She was at the zoo in the same exhibit, that concrete pit, for all those years. That space was just dark, cold, damp, miserable, completely devoid of any stimulation. She was in there for five decades.

PANDORA DEWAN: An elephant who was held inside an Argentinean zoo’s concrete pit for almost her entire life has died less than six months after being rescued and transferred to a Brazilian sanctuary.

Pocha was taken to Elephant Sanctuary Brazil with her daughter, Guillermina, who was observed mourning her mother shortly after her death. The former zoo elephant’s cause of death is not known, but sanctuary staff suspect it could have been related to a so far unidentified chronic illness she may have developed during her many years in captivity.

“She was perfect,” Scott Blais, co-founder and CEO of Global Sanctuary for Elephants, a charitable organization, told Newsweek. “She was one of those elephants that stole my heart from the get-go…. She saw well into your soul when she looked at you.”
━━━
- **Directive A**
In the elephant article, what sanctuary was Pocha taken to?
━━━
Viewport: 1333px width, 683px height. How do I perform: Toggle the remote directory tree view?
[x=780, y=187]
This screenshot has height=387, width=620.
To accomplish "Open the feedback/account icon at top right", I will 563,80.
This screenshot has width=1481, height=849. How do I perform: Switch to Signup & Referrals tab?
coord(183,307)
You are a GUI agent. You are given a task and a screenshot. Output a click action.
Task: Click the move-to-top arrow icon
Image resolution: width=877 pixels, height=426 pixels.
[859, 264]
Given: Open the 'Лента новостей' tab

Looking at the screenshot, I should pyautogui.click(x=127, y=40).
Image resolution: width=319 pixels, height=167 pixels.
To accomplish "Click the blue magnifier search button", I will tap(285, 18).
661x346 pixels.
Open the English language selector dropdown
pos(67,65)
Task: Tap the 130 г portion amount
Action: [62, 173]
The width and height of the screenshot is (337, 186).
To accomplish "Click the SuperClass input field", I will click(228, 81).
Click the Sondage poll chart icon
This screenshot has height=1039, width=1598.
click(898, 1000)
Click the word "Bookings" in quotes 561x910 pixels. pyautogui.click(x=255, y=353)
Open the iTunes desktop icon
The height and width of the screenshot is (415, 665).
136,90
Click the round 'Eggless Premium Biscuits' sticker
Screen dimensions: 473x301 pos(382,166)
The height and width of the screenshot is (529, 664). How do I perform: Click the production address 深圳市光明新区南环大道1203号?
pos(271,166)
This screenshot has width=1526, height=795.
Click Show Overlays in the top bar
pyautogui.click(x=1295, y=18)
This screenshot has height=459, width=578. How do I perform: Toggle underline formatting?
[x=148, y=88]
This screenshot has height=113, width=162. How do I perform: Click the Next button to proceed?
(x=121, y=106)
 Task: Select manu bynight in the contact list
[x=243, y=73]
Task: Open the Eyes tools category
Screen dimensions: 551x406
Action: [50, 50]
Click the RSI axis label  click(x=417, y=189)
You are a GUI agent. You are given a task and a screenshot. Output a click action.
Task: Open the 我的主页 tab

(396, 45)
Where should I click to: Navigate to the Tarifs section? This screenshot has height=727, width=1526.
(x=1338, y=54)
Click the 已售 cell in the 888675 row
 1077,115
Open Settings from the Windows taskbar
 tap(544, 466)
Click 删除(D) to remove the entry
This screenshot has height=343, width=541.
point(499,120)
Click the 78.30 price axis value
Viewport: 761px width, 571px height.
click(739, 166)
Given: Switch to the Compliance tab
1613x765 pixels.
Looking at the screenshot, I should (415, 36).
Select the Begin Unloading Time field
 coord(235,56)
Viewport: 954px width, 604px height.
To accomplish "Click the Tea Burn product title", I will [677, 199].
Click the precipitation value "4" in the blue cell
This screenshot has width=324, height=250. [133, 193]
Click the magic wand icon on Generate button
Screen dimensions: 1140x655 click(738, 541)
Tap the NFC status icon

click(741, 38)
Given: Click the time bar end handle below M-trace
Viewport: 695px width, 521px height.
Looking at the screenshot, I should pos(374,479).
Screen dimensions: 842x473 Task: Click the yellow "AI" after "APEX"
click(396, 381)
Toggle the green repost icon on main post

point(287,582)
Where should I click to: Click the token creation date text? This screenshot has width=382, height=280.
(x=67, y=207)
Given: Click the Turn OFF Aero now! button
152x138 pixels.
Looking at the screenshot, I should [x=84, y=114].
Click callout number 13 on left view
━━━
- **Directive B**
Copy the rows from the line containing "This screenshot has height=387, width=620." through the line containing "Action: [62, 173]" without any changes.

- **Task solution A**
Elephant Sanctuary Brazil

- **Task solution B**
This screenshot has height=387, width=620.
To accomplish "Open the feedback/account icon at top right", I will 563,80.
This screenshot has width=1481, height=849. How do I perform: Switch to Signup & Referrals tab?
coord(183,307)
You are a GUI agent. You are given a task and a screenshot. Output a click action.
Task: Click the move-to-top arrow icon
Image resolution: width=877 pixels, height=426 pixels.
[859, 264]
Given: Open the 'Лента новостей' tab

Looking at the screenshot, I should pyautogui.click(x=127, y=40).
Image resolution: width=319 pixels, height=167 pixels.
To accomplish "Click the blue magnifier search button", I will tap(285, 18).
661x346 pixels.
Open the English language selector dropdown
pos(67,65)
Task: Tap the 130 г portion amount
Action: [62, 173]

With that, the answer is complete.